Überlingen Romeo schnarcht im Ehebett so laut, dass Julia die kosmetischen Gurkenscheiben von den Augenlidern rutschen. Die tragischen Helden sind nicht tot. So wollte es Schriftsteller Ephraim Kishon in seinem Stück „Es war die Lerche“, um sich dann absurde Geschichten und Szenarien auszudenken, die dann hätten geschehen können. Romeo und Julia als gesetztes Ehepaar, das einander nicht zuhören kann, wo jeder nur um sich selbst und seine eigenen Probleme und Wünsche kreist – und damit das Publikum erheitert.

Rohdaten =
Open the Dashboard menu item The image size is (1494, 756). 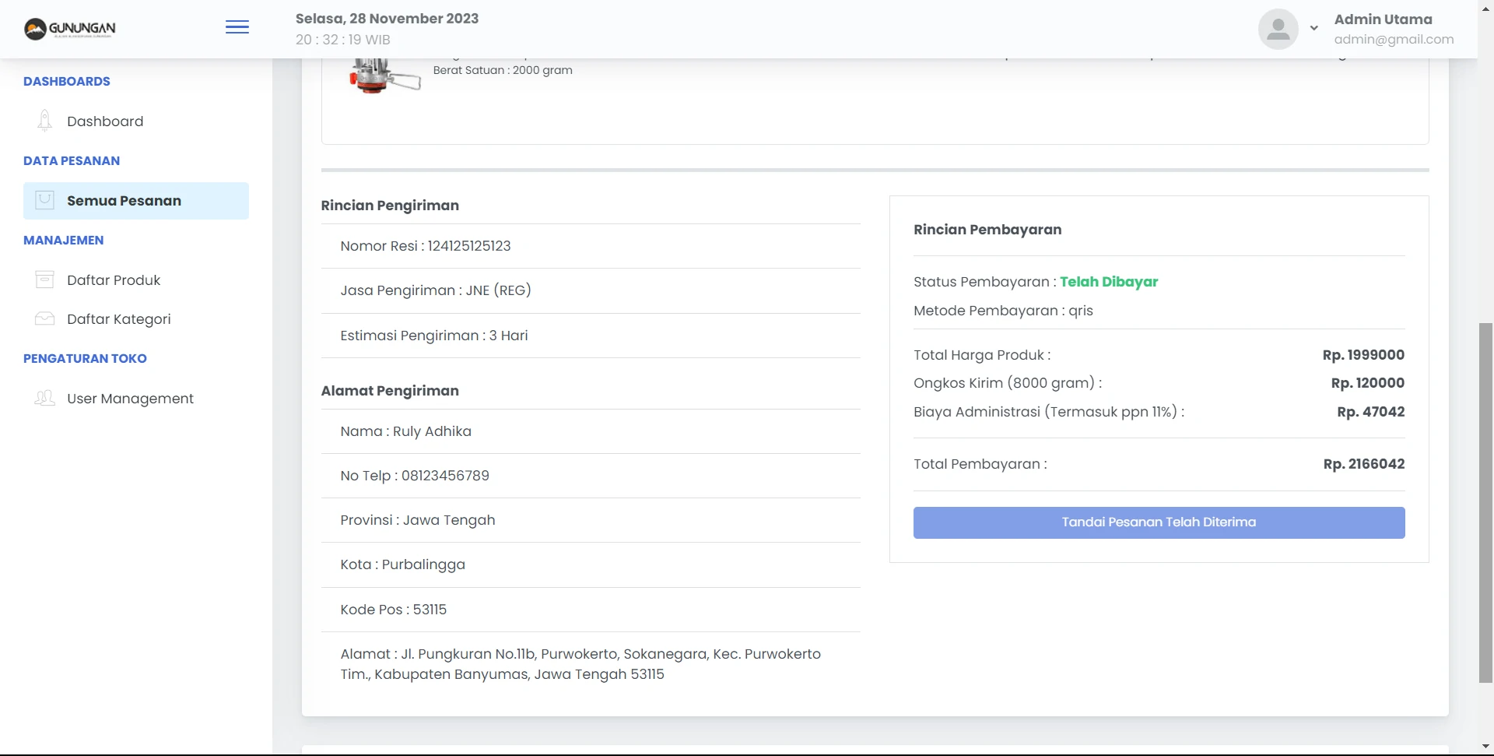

Aufgaben =
**a)** Beantworte anhand des Lesetextes diese Fragen:
(i) Wer schnarcht im Ehebett?
(ii) Was rutscht Julia von den Augenlidern?
(iii) Wie heißt das Stück von Ephraim Kishon?
**b)** Gib bitte den Abschnitt des Lesetextes von „Überlingen Romeo schnarcht“ bis einschließlich „das Publikum erheitert.“ wortgetreu wieder.

Lösungen =
**a)**
(i) Romeo
(ii) Die kosmetischen Gurkenscheiben
(iii) „Es war die Lerche“

**b)**
Überlingen Romeo schnarcht im Ehebett so laut, dass Julia die kosmetischen Gurkenscheiben von den Augenlidern rutschen. Die tragischen Helden sind nicht tot. So wollte es Schriftsteller Ephraim Kishon in seinem Stück „Es war die Lerche“, um sich dann absurde Geschichten und Szenarien auszudenken, die dann hätten geschehen können. Romeo und Julia als gesetztes Ehepaar, das einander nicht zuhören kann, wo jeder nur um sich selbst und seine eigenen Probleme und Wünsche kreist – und damit das Publikum erheitert.